彼らに国民を説得するという気はないのである。
だからこそ姑息な手段を用いる。「姑息な手段」は、説得力を欠く人が陥る悪弊である。「説得力」を持たない「非現実的」な主張にこの傾向は顕著なのである。
「国民がいる」「大衆がいる」ということを。。。
忘れてはならない。
ここまで書かせていただいて、櫻井氏のコラムを引用したい。
いつまで「森友」なのか 憲法改正や安全保障問題の矮小化は国民への背信だ
国際情勢が激変する中で、日本の政治家、政党はいつまで森友問題なのか。財務省の文書改竄(かいざん)は確かに重要だが、国家としての日本の在り方を問う憲法改正や安全保障問題を政局絡みで矮小化することは国民への背信である。

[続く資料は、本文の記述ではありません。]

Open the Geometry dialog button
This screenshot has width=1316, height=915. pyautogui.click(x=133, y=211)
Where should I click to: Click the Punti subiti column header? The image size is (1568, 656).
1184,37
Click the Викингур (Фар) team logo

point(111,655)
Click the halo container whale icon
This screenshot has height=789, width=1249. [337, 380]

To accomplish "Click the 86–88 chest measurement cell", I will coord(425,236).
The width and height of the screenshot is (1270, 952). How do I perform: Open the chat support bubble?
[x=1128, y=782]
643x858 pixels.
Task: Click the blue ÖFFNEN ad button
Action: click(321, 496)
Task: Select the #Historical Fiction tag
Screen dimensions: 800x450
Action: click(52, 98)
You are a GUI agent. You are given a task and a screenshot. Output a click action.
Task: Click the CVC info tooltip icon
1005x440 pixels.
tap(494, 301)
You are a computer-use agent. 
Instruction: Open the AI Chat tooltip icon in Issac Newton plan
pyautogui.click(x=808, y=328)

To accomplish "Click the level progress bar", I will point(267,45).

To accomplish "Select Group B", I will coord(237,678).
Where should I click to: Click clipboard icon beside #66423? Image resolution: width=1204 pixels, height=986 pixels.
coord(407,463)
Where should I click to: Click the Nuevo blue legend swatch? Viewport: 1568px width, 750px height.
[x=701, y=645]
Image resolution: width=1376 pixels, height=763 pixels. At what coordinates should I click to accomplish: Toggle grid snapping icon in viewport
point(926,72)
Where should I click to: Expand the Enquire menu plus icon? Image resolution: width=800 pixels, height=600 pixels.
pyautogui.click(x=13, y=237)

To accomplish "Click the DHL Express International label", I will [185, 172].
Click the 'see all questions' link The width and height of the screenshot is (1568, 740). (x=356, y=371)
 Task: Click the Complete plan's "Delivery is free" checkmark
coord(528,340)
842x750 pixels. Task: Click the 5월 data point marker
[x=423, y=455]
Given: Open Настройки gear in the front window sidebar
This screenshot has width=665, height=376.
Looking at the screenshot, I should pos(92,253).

金正恩朝鮮労働党委員長の3月下旬の電撃訪中とその後の平和攻勢が、朝鮮半島情勢を過去の不毛な構図へと、一気に引き戻しかねない。日米韓の結束に中国も加わって形成した北朝鮮包囲態勢が突き崩され、日米韓VS中朝の二分構造に戻った感がある。
これで、北朝鮮の非核化が実現できるのか、見通しはつきにくい。日米の主張する非核化は北朝鮮の保有する全核物質、核関連施設、核兵器開発計画そのものを「完全かつ検証可能で不可逆的に解体(CVID)」することだ。
一方、正恩氏は「金日成主席と金正日総書記の遺訓に従い、朝鮮半島の非核化実現に努力する」と述べたと中国政府は発表した。また「(米国が)段階的で同時並行的な措置を取れば(核問題は)解決する」とも述べたそうだ。これでは従来の時間稼ぎと同じであり、日米には全く受け入れられない。
何の新味もない提案だが、正恩氏は韓国、中国、米国を相手に派手派手しい平和攻勢をかけ続ける。わが国の安倍晋三首相だけが取り残されたとの指摘があるが、皮相な見方であろう。北朝鮮が平和攻勢に転じたのは日本の攻めの姿勢ゆえだ。北朝鮮の過去の行動を分析し、一致団結して圧力をかけることが唯一の方法だという日本の説得に、米国も国連安全保障理事会も制裁措置を全会一致で決議した。
トランプ米大統領は国務長官にポンペオ中央情報局長官を、安全保障問題担当補佐官にボルトン元国連大使を指名し、対北朝鮮強硬派を並べた。正恩氏が米国の斬首作戦を真に恐れ、平和攻勢に転じた可能性は少なくないだろう。究極の圧力作戦が正恩氏を動かしたのである。
突然重要なプレーヤーとなった中国の動きを楽観するのには慎重でありたい。彼らは金日成、金正日の時代から、北朝鮮の核開発に苦言を呈しながらも事実上黙認を貫いた。国連による制裁にはおよそいつも反対し北朝鮮をかばった。直近のように中国が厳しい制裁に同意し実行したのは、核やミサイル実験というより、北朝鮮が中国の意向を無視し続けたからだろう。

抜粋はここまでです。